▸ Task directions: Copy out each line of the records below verbatim, from start to finish.

▸ Data rows:
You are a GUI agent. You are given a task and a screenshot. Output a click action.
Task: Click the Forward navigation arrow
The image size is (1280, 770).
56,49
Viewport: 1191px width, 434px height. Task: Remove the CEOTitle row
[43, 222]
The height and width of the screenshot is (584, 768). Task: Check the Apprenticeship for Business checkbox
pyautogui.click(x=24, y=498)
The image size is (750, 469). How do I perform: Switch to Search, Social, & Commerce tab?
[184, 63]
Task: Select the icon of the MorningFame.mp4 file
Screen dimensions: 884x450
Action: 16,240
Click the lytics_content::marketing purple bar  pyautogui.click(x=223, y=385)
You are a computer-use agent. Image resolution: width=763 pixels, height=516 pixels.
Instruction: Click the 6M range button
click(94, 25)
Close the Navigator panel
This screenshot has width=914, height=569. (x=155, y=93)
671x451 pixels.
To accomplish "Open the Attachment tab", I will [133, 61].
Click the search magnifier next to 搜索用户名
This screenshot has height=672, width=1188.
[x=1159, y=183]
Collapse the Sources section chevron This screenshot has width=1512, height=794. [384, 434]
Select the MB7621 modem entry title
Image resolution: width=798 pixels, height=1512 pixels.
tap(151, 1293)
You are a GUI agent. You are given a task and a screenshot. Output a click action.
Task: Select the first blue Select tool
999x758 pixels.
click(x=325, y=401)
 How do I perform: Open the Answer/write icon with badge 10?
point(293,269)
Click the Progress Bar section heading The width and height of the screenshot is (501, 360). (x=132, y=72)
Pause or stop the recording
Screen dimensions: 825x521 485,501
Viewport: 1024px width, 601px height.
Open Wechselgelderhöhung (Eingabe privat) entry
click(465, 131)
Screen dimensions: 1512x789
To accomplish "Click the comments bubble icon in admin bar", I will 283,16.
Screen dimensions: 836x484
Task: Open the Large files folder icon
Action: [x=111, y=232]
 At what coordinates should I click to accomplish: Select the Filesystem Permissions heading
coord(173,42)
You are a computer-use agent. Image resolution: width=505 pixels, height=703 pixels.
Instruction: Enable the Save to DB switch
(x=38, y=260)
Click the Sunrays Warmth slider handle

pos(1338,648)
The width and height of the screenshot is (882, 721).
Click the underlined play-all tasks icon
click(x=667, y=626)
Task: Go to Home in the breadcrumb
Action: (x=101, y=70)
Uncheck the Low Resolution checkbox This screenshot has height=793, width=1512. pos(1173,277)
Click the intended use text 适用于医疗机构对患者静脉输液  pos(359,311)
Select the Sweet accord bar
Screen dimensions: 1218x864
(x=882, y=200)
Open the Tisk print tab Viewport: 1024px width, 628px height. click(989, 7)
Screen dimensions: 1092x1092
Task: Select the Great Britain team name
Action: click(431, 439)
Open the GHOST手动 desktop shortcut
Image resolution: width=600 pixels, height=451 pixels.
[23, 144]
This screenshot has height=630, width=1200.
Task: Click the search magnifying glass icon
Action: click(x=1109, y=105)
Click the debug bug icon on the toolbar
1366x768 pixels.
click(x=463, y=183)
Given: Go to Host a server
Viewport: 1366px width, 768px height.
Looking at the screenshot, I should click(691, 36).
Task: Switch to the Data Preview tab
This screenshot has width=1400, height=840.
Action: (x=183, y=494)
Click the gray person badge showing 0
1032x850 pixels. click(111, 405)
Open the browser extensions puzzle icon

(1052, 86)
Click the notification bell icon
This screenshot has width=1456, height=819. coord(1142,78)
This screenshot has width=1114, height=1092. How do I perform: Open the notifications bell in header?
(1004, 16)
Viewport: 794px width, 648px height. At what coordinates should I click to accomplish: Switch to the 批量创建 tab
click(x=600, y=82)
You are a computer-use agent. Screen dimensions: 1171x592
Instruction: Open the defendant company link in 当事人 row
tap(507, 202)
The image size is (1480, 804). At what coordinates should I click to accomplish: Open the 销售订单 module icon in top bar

▸ Exercise output:
You are a GUI agent. You are given a task and a screenshot. Output a click action.
Task: Click the Forward navigation arrow
The image size is (1280, 770).
56,49
Viewport: 1191px width, 434px height. Task: Remove the CEOTitle row
[43, 222]
The height and width of the screenshot is (584, 768). Task: Check the Apprenticeship for Business checkbox
pyautogui.click(x=24, y=498)
The image size is (750, 469). How do I perform: Switch to Search, Social, & Commerce tab?
[184, 63]
Task: Select the icon of the MorningFame.mp4 file
Screen dimensions: 884x450
Action: 16,240
Click the lytics_content::marketing purple bar  pyautogui.click(x=223, y=385)
You are a computer-use agent. Image resolution: width=763 pixels, height=516 pixels.
Instruction: Click the 6M range button
click(94, 25)
Close the Navigator panel
This screenshot has width=914, height=569. (x=155, y=93)
671x451 pixels.
To accomplish "Open the Attachment tab", I will [133, 61].
Click the search magnifier next to 搜索用户名
This screenshot has height=672, width=1188.
[x=1159, y=183]
Collapse the Sources section chevron This screenshot has width=1512, height=794. [384, 434]
Select the MB7621 modem entry title
Image resolution: width=798 pixels, height=1512 pixels.
tap(151, 1293)
You are a GUI agent. You are given a task and a screenshot. Output a click action.
Task: Select the first blue Select tool
999x758 pixels.
click(x=325, y=401)
 How do I perform: Open the Answer/write icon with badge 10?
point(293,269)
Click the Progress Bar section heading The width and height of the screenshot is (501, 360). (x=132, y=72)
Pause or stop the recording
Screen dimensions: 825x521 485,501
Viewport: 1024px width, 601px height.
Open Wechselgelderhöhung (Eingabe privat) entry
click(465, 131)
Screen dimensions: 1512x789
To accomplish "Click the comments bubble icon in admin bar", I will 283,16.
Screen dimensions: 836x484
Task: Open the Large files folder icon
Action: [x=111, y=232]
 At what coordinates should I click to accomplish: Select the Filesystem Permissions heading
coord(173,42)
You are a computer-use agent. Image resolution: width=505 pixels, height=703 pixels.
Instruction: Enable the Save to DB switch
(x=38, y=260)
Click the Sunrays Warmth slider handle

pos(1338,648)
The width and height of the screenshot is (882, 721).
Click the underlined play-all tasks icon
click(x=667, y=626)
Task: Go to Home in the breadcrumb
Action: (x=101, y=70)
Uncheck the Low Resolution checkbox This screenshot has height=793, width=1512. pos(1173,277)
Click the intended use text 适用于医疗机构对患者静脉输液  pos(359,311)
Select the Sweet accord bar
Screen dimensions: 1218x864
(x=882, y=200)
Open the Tisk print tab Viewport: 1024px width, 628px height. click(989, 7)
Screen dimensions: 1092x1092
Task: Select the Great Britain team name
Action: click(431, 439)
Open the GHOST手动 desktop shortcut
Image resolution: width=600 pixels, height=451 pixels.
[23, 144]
This screenshot has height=630, width=1200.
Task: Click the search magnifying glass icon
Action: click(x=1109, y=105)
Click the debug bug icon on the toolbar
1366x768 pixels.
click(x=463, y=183)
Given: Go to Host a server
Viewport: 1366px width, 768px height.
Looking at the screenshot, I should click(691, 36).
Task: Switch to the Data Preview tab
This screenshot has width=1400, height=840.
Action: (x=183, y=494)
Click the gray person badge showing 0
1032x850 pixels. click(111, 405)
Open the browser extensions puzzle icon

(1052, 86)
Click the notification bell icon
This screenshot has width=1456, height=819. coord(1142,78)
This screenshot has width=1114, height=1092. How do I perform: Open the notifications bell in header?
(1004, 16)
Viewport: 794px width, 648px height. At what coordinates should I click to accomplish: Switch to the 批量创建 tab
click(x=600, y=82)
You are a computer-use agent. Screen dimensions: 1171x592
Instruction: Open the defendant company link in 当事人 row
tap(507, 202)
The image size is (1480, 804). At what coordinates should I click to accomplish: Open the 销售订单 module icon in top bar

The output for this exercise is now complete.